Intestinal permeability linked to inflammation and myofibroblast accumulation in Graves’ orbitopathy.. MicroGO study

Graves’ orbitopathy (GO) results from continuous stimulation of the TSH (thyroid-stimulating hormone) receptor by autoantibodies. Orbital pre-adipocytes and fibroblasts express the TSH receptor, resulting in expanded retro-orbital tissue and eventually limited eye movement. Recent studies have shown that patients with Graves’ disease have a disturbed gut microbiome composition, which has been associated with increased intestinal permeability.
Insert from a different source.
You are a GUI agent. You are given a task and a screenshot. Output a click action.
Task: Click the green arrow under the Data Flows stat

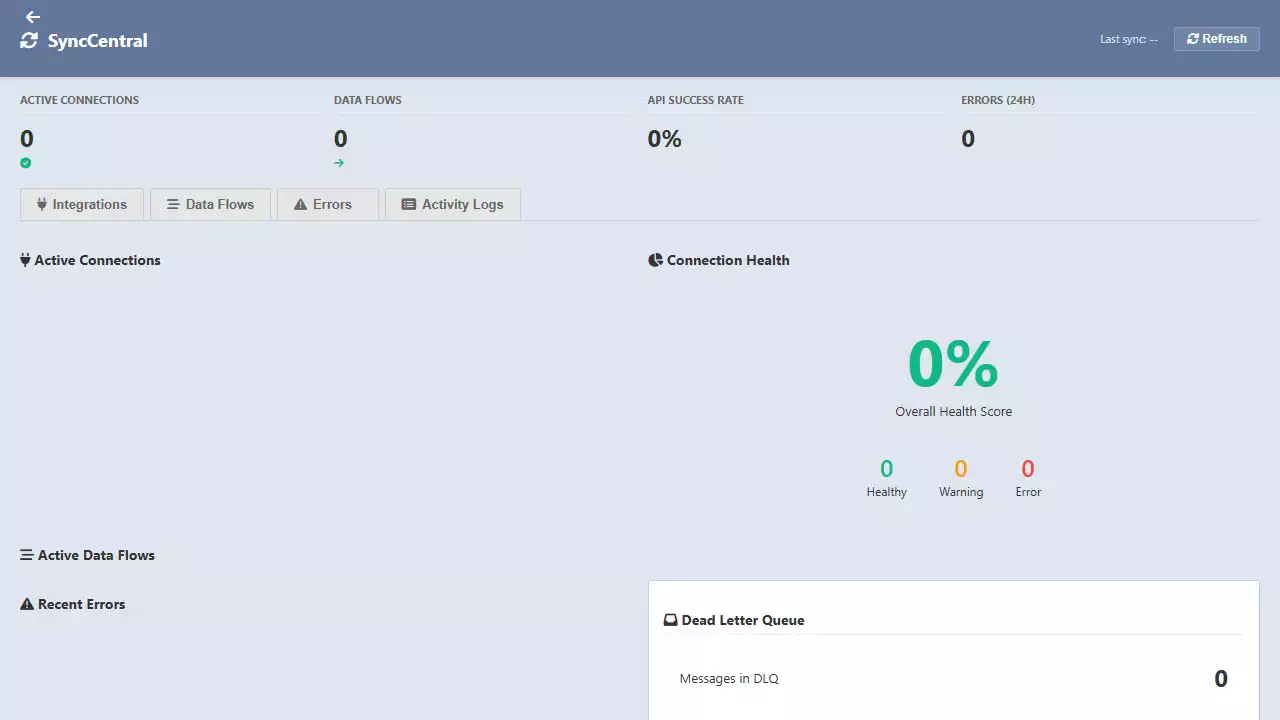pyautogui.click(x=339, y=162)
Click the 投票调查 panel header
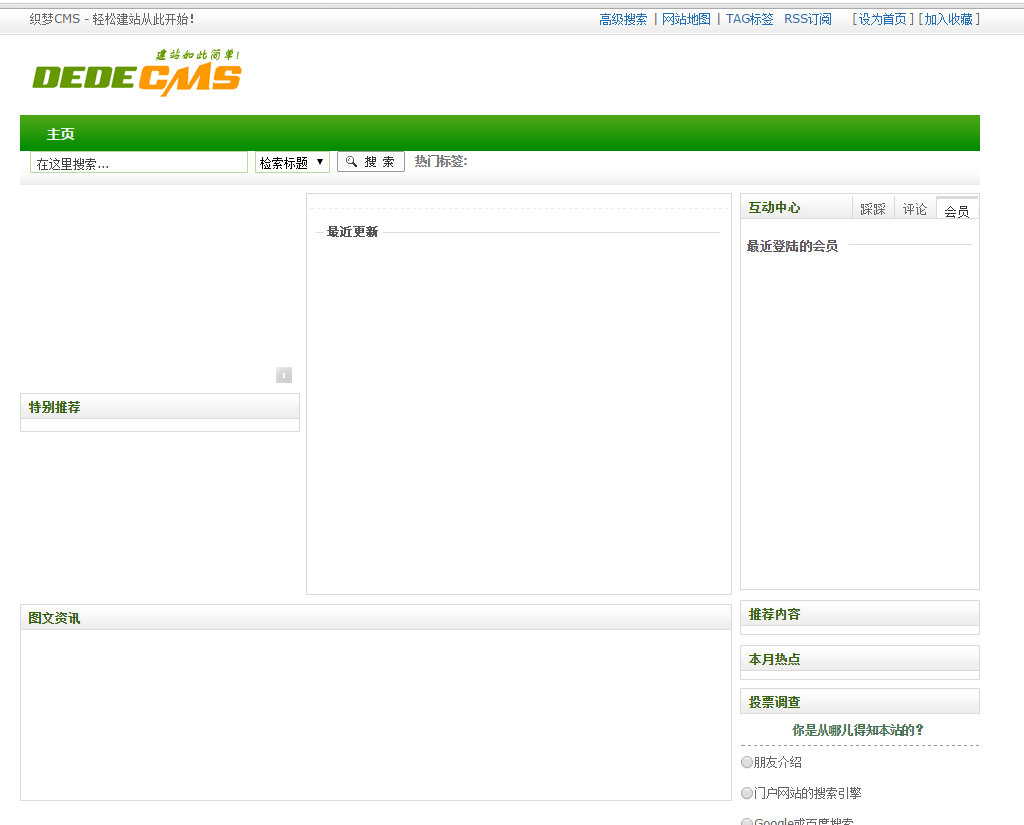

This study hypothesizes that enhanced intestinal permeability may aggravate orbital inflammation and, thus, increase myofibroblast differentiation and the degree of fibrosis. Using a unique Graves’s cohort with available serum, fecal, and retro-orbital tissue samples, we link gut intestinal permeability to inflammation and fibrosis in GO. GO patients displayed significantly higher levels of serum markers of intestinal permeability than healthy controls. The increased intestinal permeability was accompanied by augmented expression of genes marking immune cell infiltration and encoding key proteins for immune cell adhesion, antigen presentation, and cytokine signalling in the orbital tissue. Macrophage influx was positively linked to the extent of T cell influx and fibroblast activation within GO-affected orbital tissues. Moreover, serum lipopolysaccharide-binding protein levels significantly correlated with the abundance of specific Gram-negative gut bacteria, linking the gut to local orbital inflammation. These data indicate that translocation of bacterial compounds to the systemic circulation in GO may aggravate inflammatory processes within the orbital tissue and, subsequently, augments myofibroblast activation.